The context itself contains secrets that may be needed. When the logger is created we specify the keys that should be taken from the context to add to the logger.

CodeQL is identifying a Clear-text logging of sensitive information which seems to think that taking any value out of the context, regardless of what is requested, is logging sensitive information.

Code samples or links to source code

This one is detected in the creation of the logger:

https://github.com/distribution/distribution/blob/56a020f7f1fbec903d785b552c97330c58fddae6/internal/dcontext/logger.go#L138
https://github.com/distribution/distribution/security/code-scanning/36

This one is detected when logging an error using context.Errors, which has been populated with a value from the context that is not secret:
https://github.com/distribution/distribution/blob/56a020f7f1fbec903d785b552c97330c58fddae6/registry/handlers/app.go#L831
https://github.com/distribution/distribution/security/code-scanning/23

There are more in the repo that match the same pattern.

[mbg]

Hi @Jamstah 👋

Thanks for reporting this and including the links to the relevant parts of the code and corresponding alerts! That is all very helpful.

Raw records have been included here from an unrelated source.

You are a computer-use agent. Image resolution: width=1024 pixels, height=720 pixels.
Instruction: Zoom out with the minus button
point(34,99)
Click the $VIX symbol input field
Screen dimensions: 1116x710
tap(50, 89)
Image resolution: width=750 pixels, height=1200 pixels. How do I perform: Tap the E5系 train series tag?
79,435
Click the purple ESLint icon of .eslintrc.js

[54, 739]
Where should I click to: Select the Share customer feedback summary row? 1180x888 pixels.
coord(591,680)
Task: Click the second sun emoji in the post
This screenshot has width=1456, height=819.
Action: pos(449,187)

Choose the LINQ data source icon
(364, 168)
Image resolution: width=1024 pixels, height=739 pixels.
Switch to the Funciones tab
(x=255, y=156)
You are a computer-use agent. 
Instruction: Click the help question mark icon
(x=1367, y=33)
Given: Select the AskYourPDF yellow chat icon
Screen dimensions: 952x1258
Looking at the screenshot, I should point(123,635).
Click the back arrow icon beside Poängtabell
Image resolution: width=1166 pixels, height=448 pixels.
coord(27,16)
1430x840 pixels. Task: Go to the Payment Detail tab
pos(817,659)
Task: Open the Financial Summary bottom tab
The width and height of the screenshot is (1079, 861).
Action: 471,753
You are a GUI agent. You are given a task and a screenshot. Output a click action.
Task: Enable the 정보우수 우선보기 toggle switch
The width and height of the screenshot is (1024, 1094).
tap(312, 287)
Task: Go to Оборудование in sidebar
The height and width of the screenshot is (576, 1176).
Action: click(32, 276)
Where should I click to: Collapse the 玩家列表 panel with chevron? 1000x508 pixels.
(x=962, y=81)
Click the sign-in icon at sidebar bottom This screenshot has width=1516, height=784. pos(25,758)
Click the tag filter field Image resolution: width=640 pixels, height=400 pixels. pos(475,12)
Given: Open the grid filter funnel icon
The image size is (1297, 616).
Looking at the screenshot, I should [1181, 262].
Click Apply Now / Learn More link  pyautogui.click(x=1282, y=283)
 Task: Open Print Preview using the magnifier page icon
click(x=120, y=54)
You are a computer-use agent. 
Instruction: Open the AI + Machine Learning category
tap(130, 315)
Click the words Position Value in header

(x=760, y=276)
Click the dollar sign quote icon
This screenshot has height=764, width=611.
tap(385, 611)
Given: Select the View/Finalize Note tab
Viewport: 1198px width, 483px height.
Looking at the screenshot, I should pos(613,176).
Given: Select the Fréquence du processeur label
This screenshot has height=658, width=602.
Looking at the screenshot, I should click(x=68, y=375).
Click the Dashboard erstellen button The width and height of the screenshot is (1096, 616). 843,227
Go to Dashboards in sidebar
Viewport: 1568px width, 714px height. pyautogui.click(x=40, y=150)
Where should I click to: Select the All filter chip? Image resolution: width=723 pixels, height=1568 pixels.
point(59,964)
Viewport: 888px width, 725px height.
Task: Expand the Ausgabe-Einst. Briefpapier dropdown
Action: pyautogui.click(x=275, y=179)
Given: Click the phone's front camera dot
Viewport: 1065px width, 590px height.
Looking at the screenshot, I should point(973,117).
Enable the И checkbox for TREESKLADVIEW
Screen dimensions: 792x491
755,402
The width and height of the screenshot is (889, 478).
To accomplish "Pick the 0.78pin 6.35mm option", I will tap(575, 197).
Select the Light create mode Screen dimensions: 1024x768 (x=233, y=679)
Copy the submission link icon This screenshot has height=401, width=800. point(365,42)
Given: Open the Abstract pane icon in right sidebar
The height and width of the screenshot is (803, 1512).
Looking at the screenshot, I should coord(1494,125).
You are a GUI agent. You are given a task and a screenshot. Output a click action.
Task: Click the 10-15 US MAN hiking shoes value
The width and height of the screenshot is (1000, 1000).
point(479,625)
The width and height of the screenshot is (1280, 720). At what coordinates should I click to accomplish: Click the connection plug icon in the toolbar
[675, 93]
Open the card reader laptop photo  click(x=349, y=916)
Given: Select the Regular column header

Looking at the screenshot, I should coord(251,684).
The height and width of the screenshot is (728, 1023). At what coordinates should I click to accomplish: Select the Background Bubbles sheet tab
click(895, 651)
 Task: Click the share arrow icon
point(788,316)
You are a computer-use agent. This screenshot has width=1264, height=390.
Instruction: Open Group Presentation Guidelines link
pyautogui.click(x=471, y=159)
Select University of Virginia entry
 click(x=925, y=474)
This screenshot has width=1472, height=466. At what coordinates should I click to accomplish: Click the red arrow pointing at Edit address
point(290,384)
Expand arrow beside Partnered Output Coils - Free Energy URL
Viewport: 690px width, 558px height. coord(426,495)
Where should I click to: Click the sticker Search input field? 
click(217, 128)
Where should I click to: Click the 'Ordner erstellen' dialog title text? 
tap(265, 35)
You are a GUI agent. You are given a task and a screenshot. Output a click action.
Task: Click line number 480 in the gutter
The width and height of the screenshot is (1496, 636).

This is a tricky one for us to deal with correctly. It is quite a complex problem to identify which elements of your context are accessed (particularly with the loop that takes some items out, depending on which keys are in the array). So we detect that sensitive data flows into the context, but since it's hard to reason about where it flows from there, we taint the entire structure and consequently flag any access.

Fixing false positives is not a current product priority, but we will track this issue internally. I cannot say when it may get looked into though and, even then, it may be a tricky one for us to fix.

In the short term, you can dismiss these alerts if you are happy that they are false positives. If this continues to be a nuisance for you, some options are to either refactor the code to avoid having the sensitive data flow into the context or using a custom CodeQL configuration to exclude the go/clear-text-logging query completely. I appreciate neither of these are ideal though.

[Jamstah]

Thanks for the analysis and options. I haven't worked with CodeQL much, and my knowledge of go contexts is sketchy, so even some confirmation that what I thought was happening is right is really valuable. I was half expecting you to tell me I read it wrong and its horribly insecure ;)

I've got a PR together which removes sensitive data from the context, so I'll propose that to my co-contributors. I expect its a sensible direction for us anyway. If that doesn't go down well, we'll mark them as false positives in the tool and move on.

I don't know if you want to leave this open or close it, but I won't be offended either way.

[mbg]

No problem!

I don't know if you want to leave this open or close it, but I won't be offended either way.

We do want to leave this open so that we can continue to track it until it is resolved at some point of the future.